Are High-Temperature Superconductors the Key to Nuclear Fusion?

Munich-based start-up Proxima Fusion, a spin-out of the Max Planck Institute for Plasma Physics (IPP), has raised €20M in additional seed funding to continue its work developing fusion power solutions based on its novel, simulation-enabled stellarator design.

The funding follows €7.5M in pre-seed funding received less than one year ago and was led by Swiss venture capital firm redalpine with participation from German government-backed Bayern Kapital and DeepTech & Climate Fonds, the Max Planck Foundation, and existing investors.

Fusion power is the holy grail of clean energy production because the energy-producing combination of light atomic nuclei produces no negative byproducts. Stellarators are a type of magnetic confinement used in fusion reactors and have been under research for more than six decades. 

Inside the Wendelstein 7-X stellerator. Image used courtesy of the Max Planck IPP

Recent breakthroughs in quasi-isodynamic stellarator design have made the technology a viable candidate for commercial fusion power production.

Magnetic Fusion Confinement

The first laboratory fusion reaction was achieved in 1934, but the real challenge to fusion is sustaining these reactions for extended periods in a manner that produces more energy than it consumes.  

To achieve conditions for fusion, gasses must be transformed into plasma through exposure to very high temperatures. In plasma, electrons are stripped from atoms, producing ions (atoms without electrons orbiting around the nucleus). Scientists can then stimulate the ions to collide with one another, creating a fusion reaction that releases energy.

Controlling the turbulent and super-hot plasma in a manner that allows for sustained fusion reactions is a significant engineering challenge. Scientists use magnetic containment devices to manipulate the plasma since strong magnetic fields can contain highly charged ions. The most common forms of magnetic containment used in fusion reactors are tokamak and stellarator.   

Tokamak magnetic fusion confinement configuration. Image used courtesy of International Atomic Energy Agency

In a tokamak reactor (derived from the Russian expression for a toroidal magnetic chamber), a series of electric fields bend the plasma column into a helix-like shape that can be organized and contained within a vessel.  

A stellarator uses twisting magnetics to configure the plasma in a similar helical shape without needing an additional transformer. Stellarators are more difficult to build but are better at keeping plasmas stable.

Quasi-Isodynamic Stellarators

According to Proxima, unlike other stellarator and tokamak concepts, quasi-isodynamic stellarators employ a design where toroidal currents cancel out to zero, resulting in more robust capabilities.

Modern high-temperature superconductors allow for stronger magnetic field strengths at more practical temperatures, significantly widening the design space and relaxing requirements for commercial viability.

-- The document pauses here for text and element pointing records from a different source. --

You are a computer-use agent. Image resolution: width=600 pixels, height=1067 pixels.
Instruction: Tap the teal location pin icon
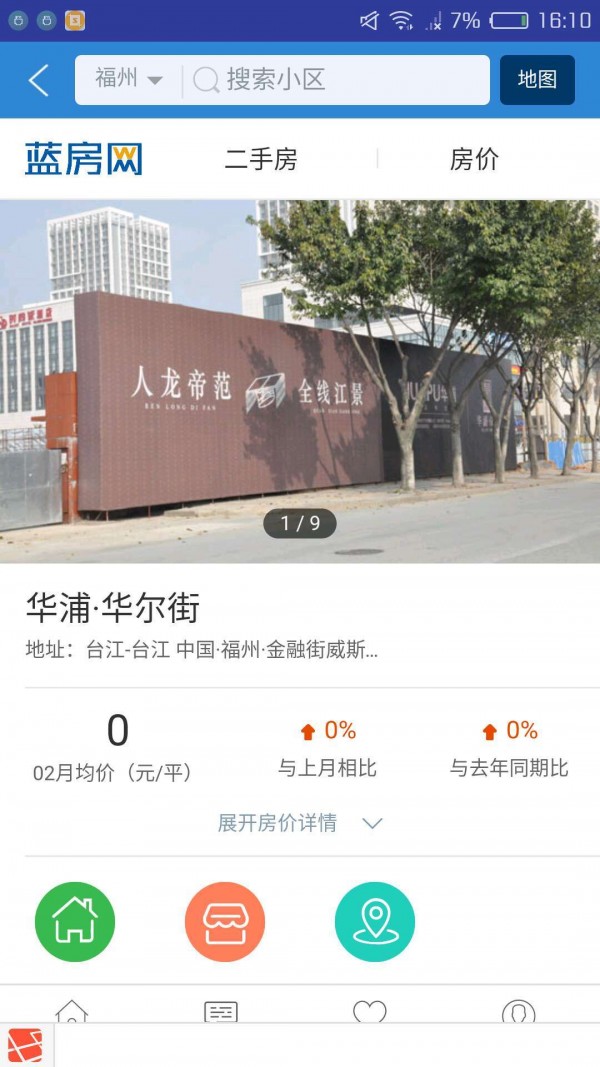(x=375, y=921)
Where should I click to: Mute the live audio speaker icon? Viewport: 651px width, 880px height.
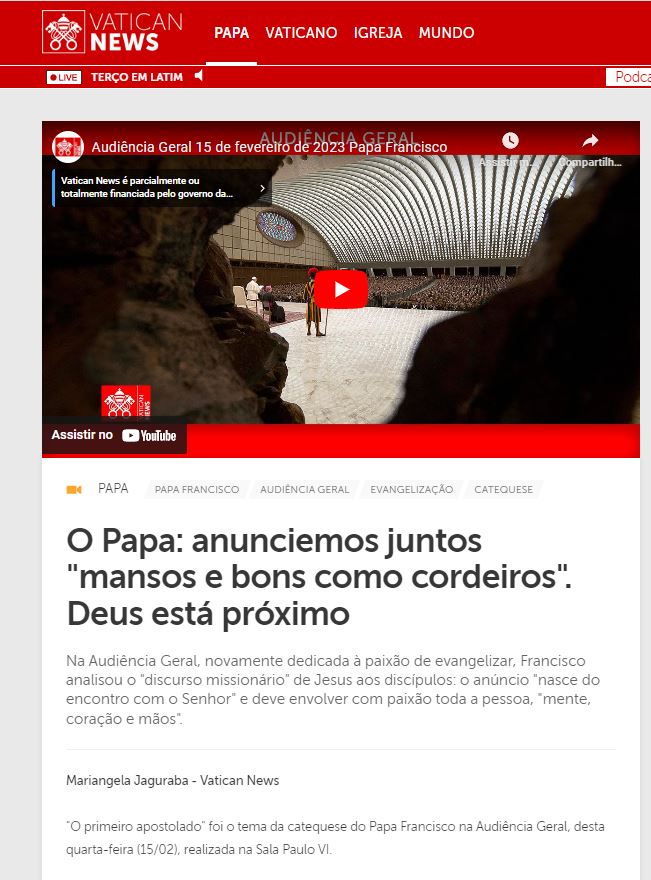pos(199,76)
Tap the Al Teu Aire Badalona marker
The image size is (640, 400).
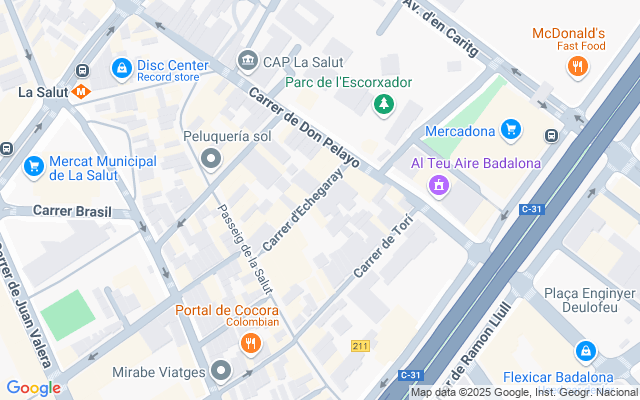coord(438,185)
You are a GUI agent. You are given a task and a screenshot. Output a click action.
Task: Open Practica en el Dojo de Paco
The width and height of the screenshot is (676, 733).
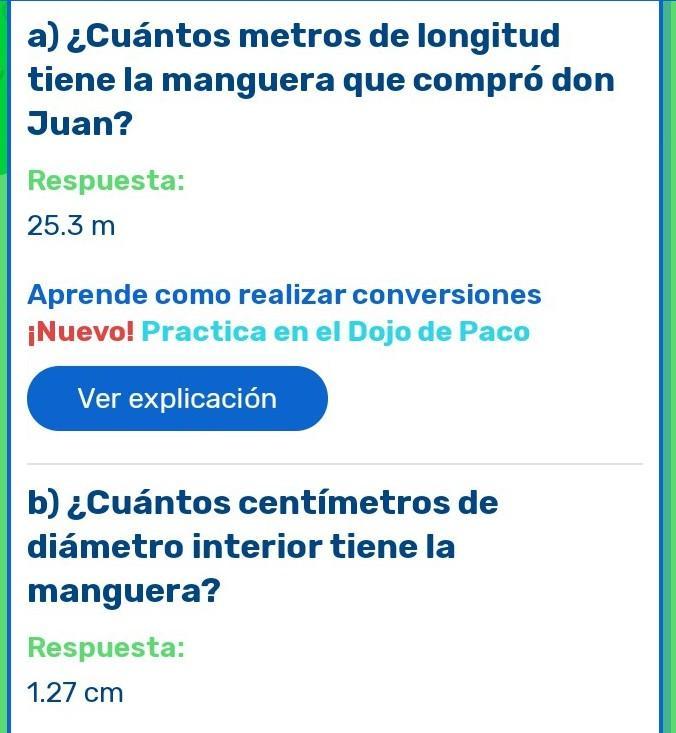coord(335,332)
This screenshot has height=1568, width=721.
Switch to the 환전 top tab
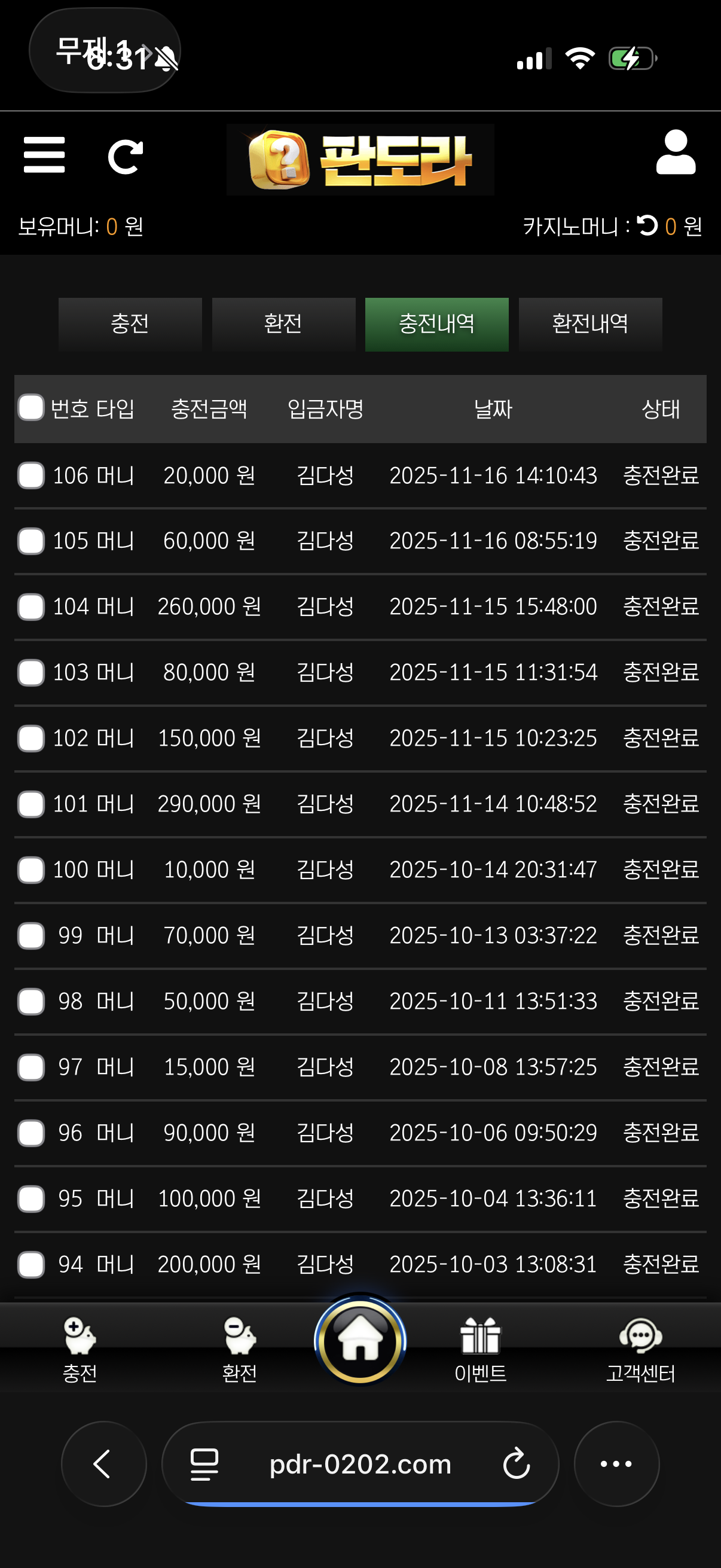coord(283,324)
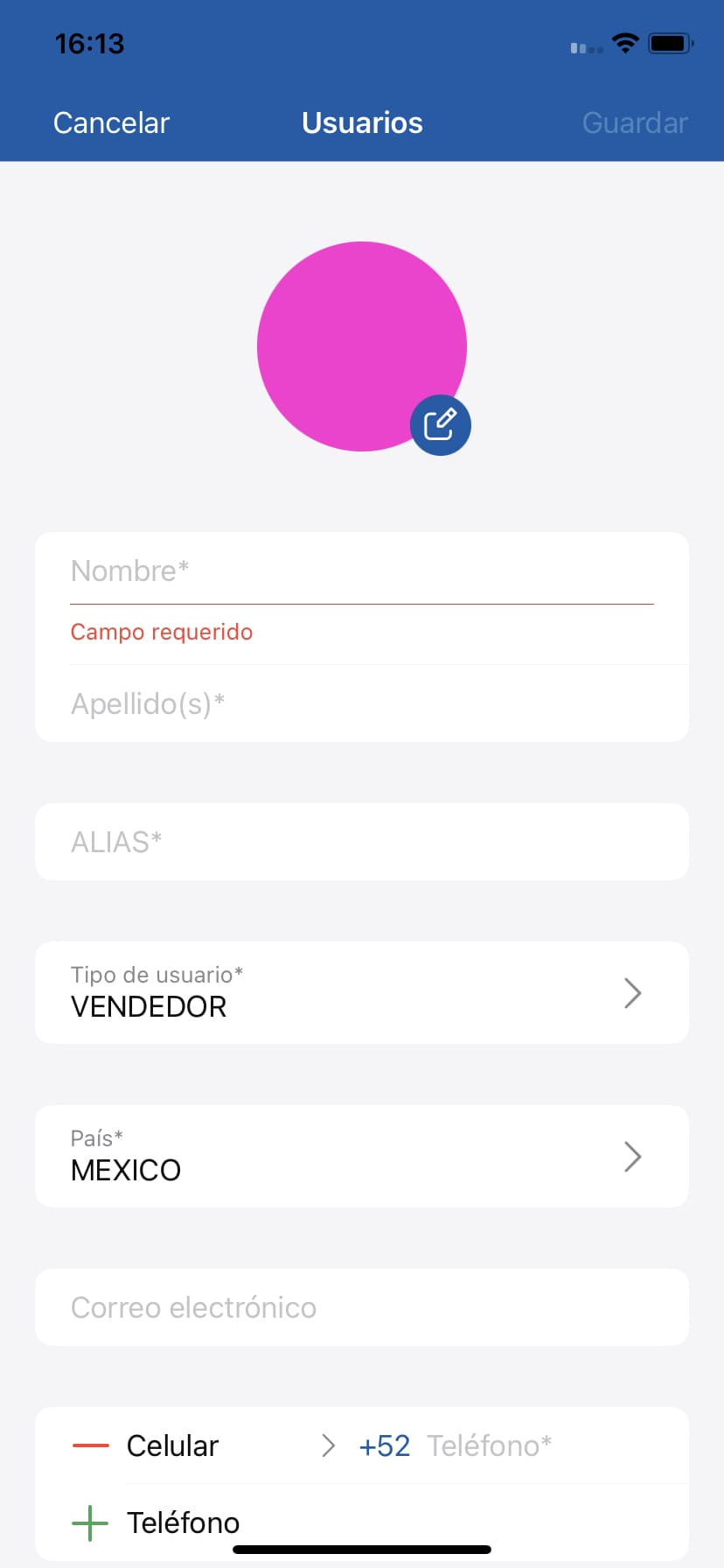Tap the Correo electrónico field
724x1568 pixels.
[x=361, y=1306]
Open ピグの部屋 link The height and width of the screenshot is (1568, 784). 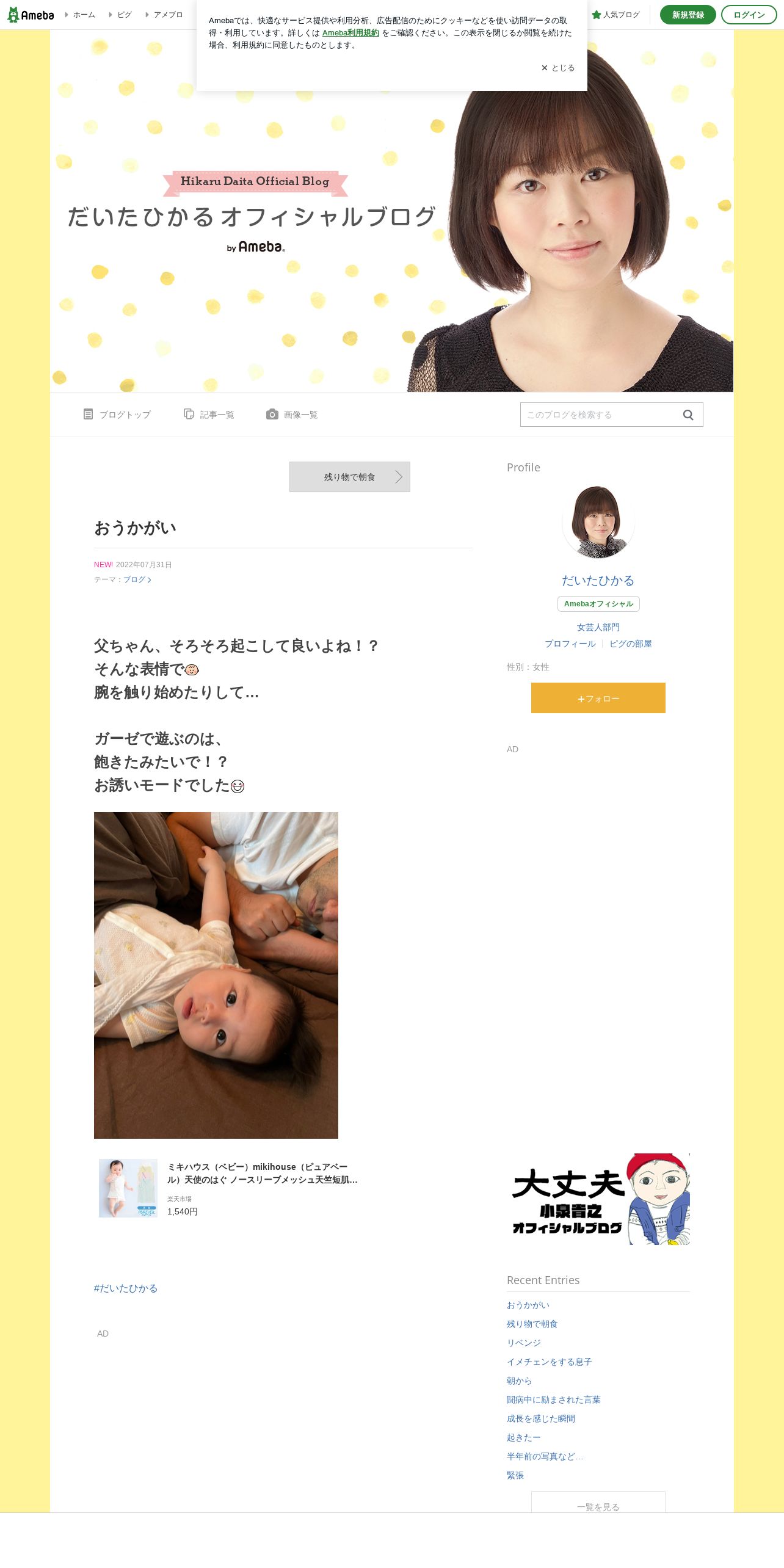[630, 644]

Fusion concept with a quasi-isodynamic stellarator. Image used courtesy of Proxima Fusion

To accelerate the development of its stellarator concept, Proxima Fusion uses a simulation-first approach with modeling capabilities aimed at quickening the design iteration process while reducing development costs. Proxima plans to use its optimization tools to investigate the critical trade-offs between scientific theory and engineering and to improve manufacturing tolerances for key components.

Wendelstein 7-X Experiment

In its work, Proxima Fusion draws heavily from and expands on the results of the Wendelstein 7-X (W7-X) experiment, the largest stellarator in the world located at the Max Planck IPP. The W7-X project was funded by €1.3 billion in public investment from the German Government and European Union to advance fusion power to the grid.